Due to a variety of related efforts over the past ten years, answers to these three supply chain questions have been developed that together form a functional system of attestation, sharing, and policy that is today being used by supply chain partners. Industrial operators and the subject matter experts they work with should begin integrating these structures into operational planning and execution of public and private systems.
“What is being written?” - The necessity for reliable provenance for software has led to common taxonomies to describe sources and components. The Linux Foundation Software Package Data Exchange (SPDX) program has developed mature common taxonomies for open source software, which are being used in the US Department of Commerce Software Bill of Materials (SBOM) initiative alongside taxonomies from MITRE and ISO. There is workable agreement on What is to be written down to share attestations.
“Who gets to read it?” - The necessity to ensure compliance with GDPR data privacy laws has led Bosch and partners to develop a policy framework for the handling of sensitive data produced and consumed by IoT devices. The Digital Trust Forum (DTF) provides a policy framework that is being applied to the creation and management of supply chain data shared in public and private channels, to answer the question of Who gets to read What.
“Where is it being written?” - The Digital Bill of Materials (DBoM) Consortium is a Linux Foundation project that provides the backbone for attestation sharing among supply chain partners, created by Unisys in partnership with the aforementioned entities and other supply chain operators. Open source DBoM Node software will be available through the project in Q4 2020 to enable any organization to create or participate in attestation-sharing channels with supply chain partners.
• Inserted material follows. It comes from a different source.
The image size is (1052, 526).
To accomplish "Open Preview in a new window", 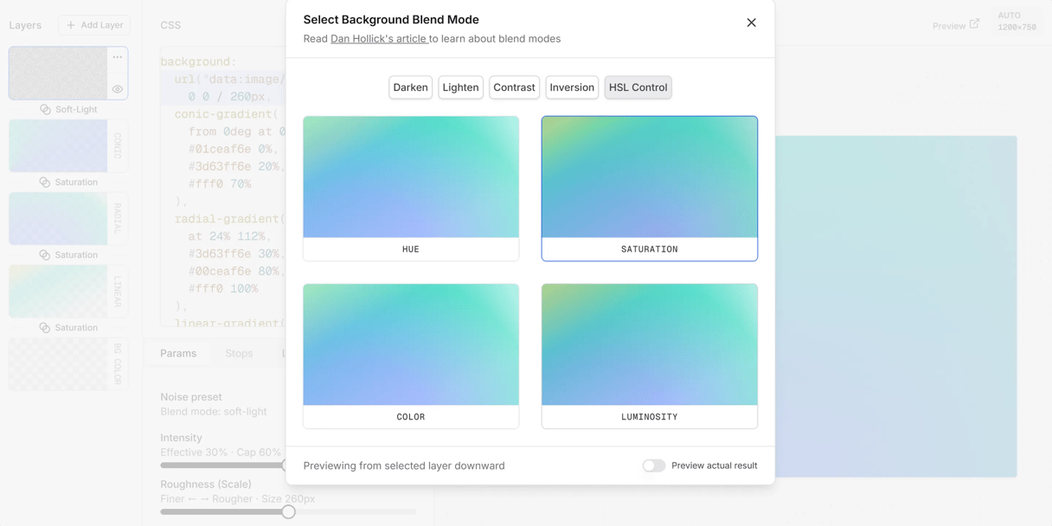I will [956, 25].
This common backbone answers the question of Where attestations can be shared. The DBoM Consortium will maintain processes to select common taxonomies so partners know What they are sharing, and common policy structures that ensure only those Who are authorized can access them.
The economic drivers of Industry 4.0 and IIoT mandate the adoption of increasingly complex operational systems. To remain competitive industrial operators must reduce the effort needed to track an increasing quantity of assets, while increasing their ability to identify and remediate risks. If you have a duty to protect critical infrastructures, the time has come to automate the supply chains you rely on.